----- Excerpt provided
Unbelievable Effects and Aesthetics Will Pull You in Close

That drama is of course accentuated by the big body horror the film’s premise pays off on. The invisible force pulling the two closer results in physical stunts that are mind-bogglingly well executed and look exceptionally painful. When they are brought cheek to cheek by the pull, every single touch, every bit of skin-to-skin counts. Contact between the two will invariably leave you wondering if there is any chance for them to pull away.

The movie doesn’t pull many punches when it comes to that contact going horribly wrong. The digital effects on display are surprisingly the highlight of the film, with lots of nightmare fuel thanks to the CGI of the film showing you just how nasty melding meat can be. I would even go as far to say it ends up outshining the films’ practical work that it’s layered on.
----------
----- Records shown
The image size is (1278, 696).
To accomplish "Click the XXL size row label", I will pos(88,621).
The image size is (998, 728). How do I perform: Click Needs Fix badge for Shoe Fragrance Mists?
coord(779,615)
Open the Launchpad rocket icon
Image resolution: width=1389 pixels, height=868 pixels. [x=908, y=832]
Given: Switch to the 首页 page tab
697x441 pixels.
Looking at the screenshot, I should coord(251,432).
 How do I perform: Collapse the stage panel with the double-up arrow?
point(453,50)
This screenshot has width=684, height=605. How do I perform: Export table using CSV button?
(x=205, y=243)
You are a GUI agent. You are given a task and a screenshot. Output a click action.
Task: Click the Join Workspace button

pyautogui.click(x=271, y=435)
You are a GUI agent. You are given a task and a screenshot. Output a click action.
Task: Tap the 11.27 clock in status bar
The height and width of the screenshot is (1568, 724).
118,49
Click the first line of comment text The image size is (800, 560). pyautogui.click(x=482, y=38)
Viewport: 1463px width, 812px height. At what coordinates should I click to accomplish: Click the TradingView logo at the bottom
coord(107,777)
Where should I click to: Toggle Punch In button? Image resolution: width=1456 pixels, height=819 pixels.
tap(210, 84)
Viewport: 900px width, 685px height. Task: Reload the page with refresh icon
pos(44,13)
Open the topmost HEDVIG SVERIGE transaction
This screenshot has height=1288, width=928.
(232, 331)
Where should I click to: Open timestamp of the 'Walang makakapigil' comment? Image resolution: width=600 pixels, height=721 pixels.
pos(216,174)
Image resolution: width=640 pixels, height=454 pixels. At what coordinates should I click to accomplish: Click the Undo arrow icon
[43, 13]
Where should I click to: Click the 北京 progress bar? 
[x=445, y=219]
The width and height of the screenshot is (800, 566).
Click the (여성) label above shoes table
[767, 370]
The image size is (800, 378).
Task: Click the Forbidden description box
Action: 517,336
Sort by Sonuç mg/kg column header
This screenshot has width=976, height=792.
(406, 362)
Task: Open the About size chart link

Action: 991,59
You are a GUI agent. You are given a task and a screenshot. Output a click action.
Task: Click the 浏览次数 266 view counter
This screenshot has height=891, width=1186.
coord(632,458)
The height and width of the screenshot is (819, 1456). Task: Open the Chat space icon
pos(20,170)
----------
Continue the film review from the point where it stops. These rows have no connection to the film review above.

The output>
The general atmosphere of the film is impeccable as well, with a varied but always effective set design and lighting. Any scene here that takes place in their bedroom stabs at you with an unsafe feeling, setting the tone early on with what I would say is Together’s most effective scare. The same can be said of the cave where the film’s big inciting incident happens; the dark, muddy pit gets under your nails just looking at it too long, and the big scares it offers crash down on you like a hammer to the head.

What Should Be the Best Horror of the Year…Hindered by a Third Act Tonal Shift

Despite the heaps of praise I have to toss onto Together for its beginning and middle, its feet of clay are obvious: it has a little more dark humor than it knows what to do with by its ending, and it ends up spilling it all over an ending that could have been really, truly devastating.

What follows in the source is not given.